**INFORMATION PROVIDED**
----
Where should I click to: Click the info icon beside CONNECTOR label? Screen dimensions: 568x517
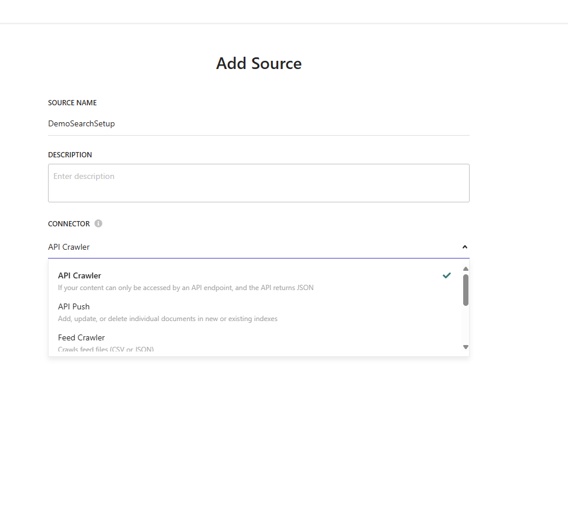pyautogui.click(x=98, y=223)
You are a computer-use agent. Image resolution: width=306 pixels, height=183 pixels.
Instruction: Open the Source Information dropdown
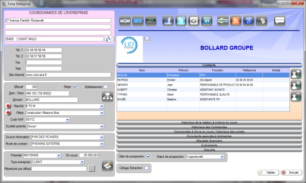pyautogui.click(x=102, y=137)
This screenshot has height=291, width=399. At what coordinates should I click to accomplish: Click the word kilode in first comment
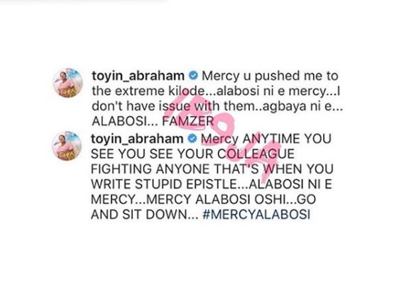pyautogui.click(x=187, y=91)
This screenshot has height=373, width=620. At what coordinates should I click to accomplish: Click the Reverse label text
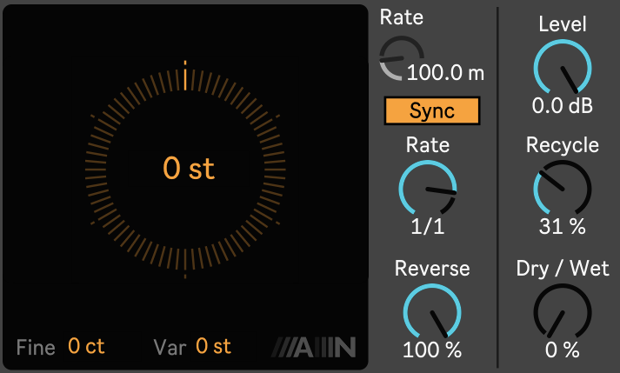click(x=431, y=269)
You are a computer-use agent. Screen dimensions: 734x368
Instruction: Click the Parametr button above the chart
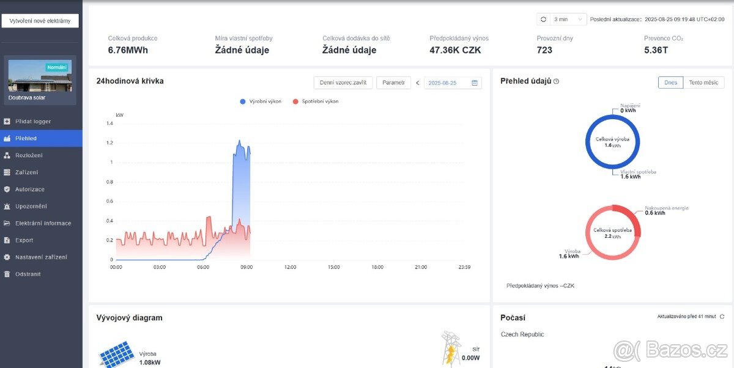coord(393,83)
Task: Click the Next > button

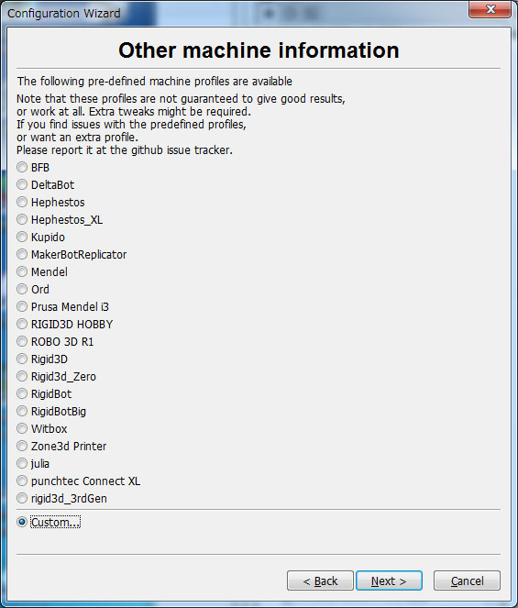Action: click(389, 580)
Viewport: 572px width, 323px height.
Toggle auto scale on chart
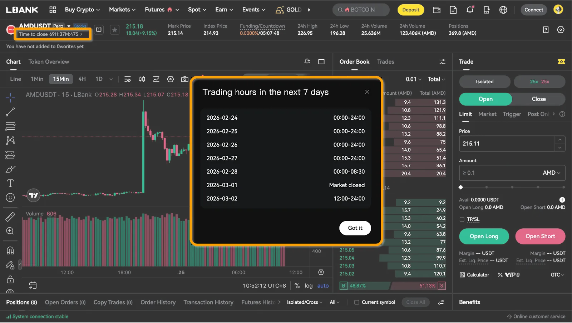coord(323,286)
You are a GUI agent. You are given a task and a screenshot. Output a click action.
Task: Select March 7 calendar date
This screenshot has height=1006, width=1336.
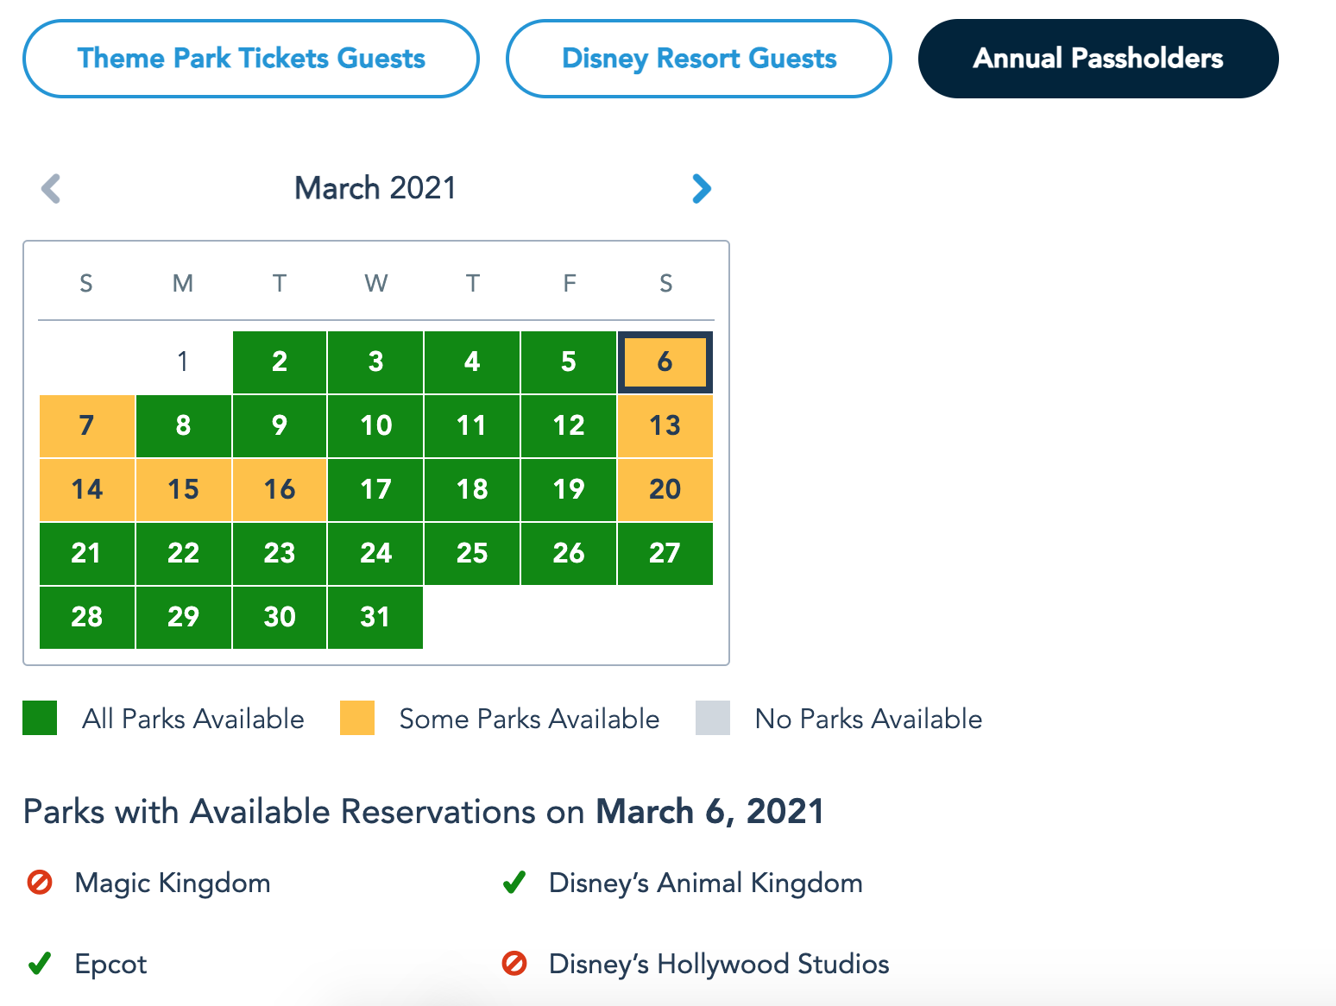86,425
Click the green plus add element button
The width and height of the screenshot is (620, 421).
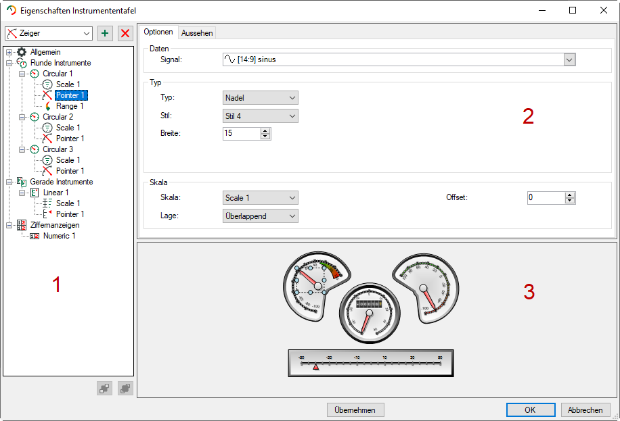[105, 34]
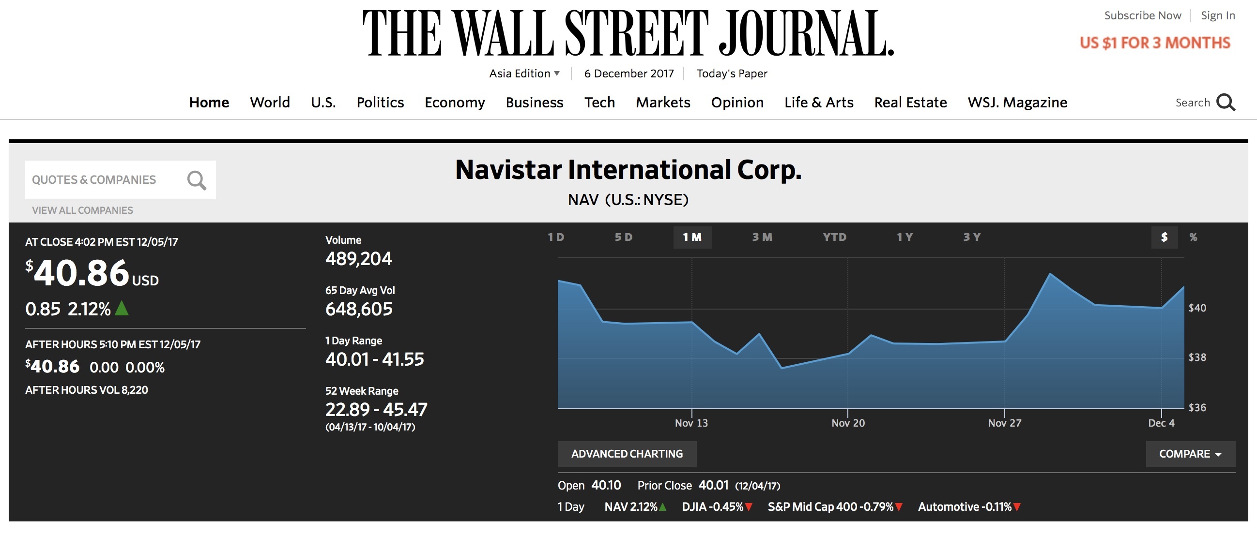This screenshot has height=534, width=1257.
Task: Click the header search magnifier icon
Action: [1225, 102]
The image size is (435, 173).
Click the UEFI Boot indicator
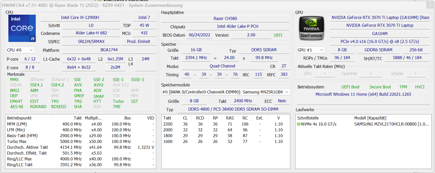350,87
----
**YOUR INSTRUCTIONS**
Pictures are to be left out. Write out only the lines above starting at the one with "You are a computer-use agent. Screen" and ending at the one with "The image size is (435, 173).", both lines included, exactly.

**EXERCISE RESULT**
You are a computer-use agent. Screen dimensions: 734x368
Instruction: Click the Parametr button above the chart
coord(393,83)
Task: Click the Next > button

Action: click(389, 580)
Viewport: 572px width, 323px height.
Toggle auto scale on chart
coord(323,286)
You are a GUI agent. You are given a task and a screenshot. Output a click action.
Task: Select March 7 calendar date
This screenshot has height=1006, width=1336.
86,425
Click the green plus add element button
The width and height of the screenshot is (620, 421).
[105, 34]
This screenshot has height=534, width=1257.
Task: Click the header search magnifier icon
Action: [1225, 102]
The image size is (435, 173).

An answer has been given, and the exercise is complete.